● **Trecho de origem**
((

Independente do espaço
que petistas históricos ocupam na rede – assim como na jovem CNN Brasil – como
em debates aos sábados, a resposta foi dada pelo mais famoso deles, o
ex-presidente Lula que escreveu ao jornalista Bernardo Melo Franco, de O Globo,
recusando o convite para uma entrevista de uma série com ex-presidentes por conta
da adesão das empresas Globo a uma narrativa “golpista” e de “apoio às ações à
Lava Jato”. No dia seguinte, a presidente do PT, deputada Gleise Hoffman em
entrevista ao UOL, afirmou que o partido não deve subscrever nenhum manifesto
pela democracia porque o “PT nasceu na luta pela democracia, na luta dos
trabalhadores. O PT não precisa assinar um manifesto para dizer que é a favor
da democracia.”

))

● **Informações fornecidas**

((

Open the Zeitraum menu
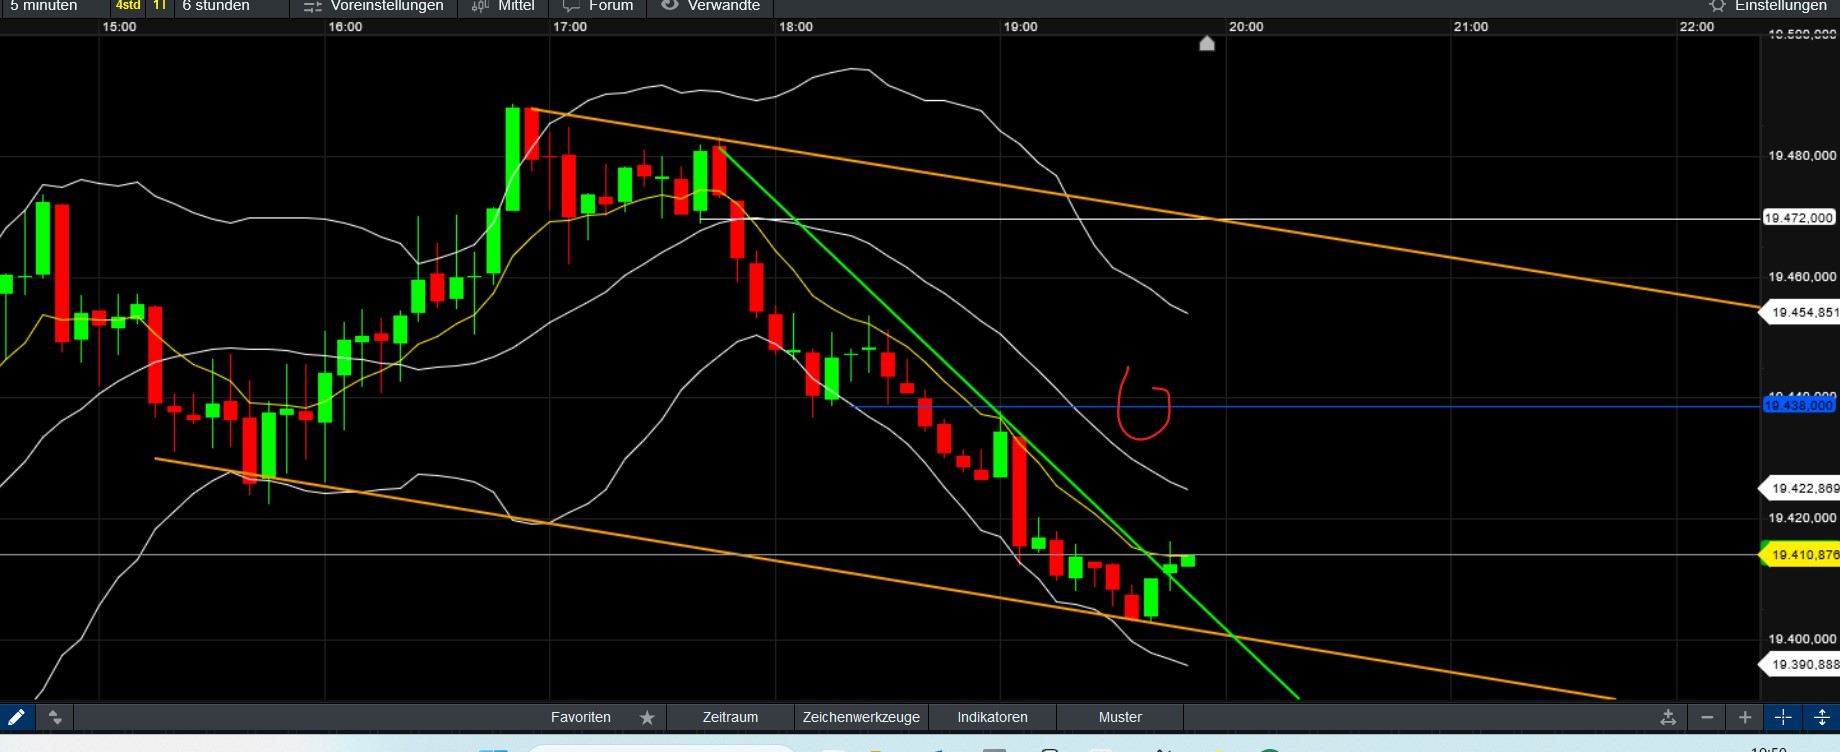1840x752 pixels. (x=730, y=717)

))

● **Problema a resolver**
Liste todas as pessoas mencionadas pelo nome no trecho sobre o PT.

● **Resposta à tarefa**
Lula, Bernardo Melo Franco e Gleise Hoffman.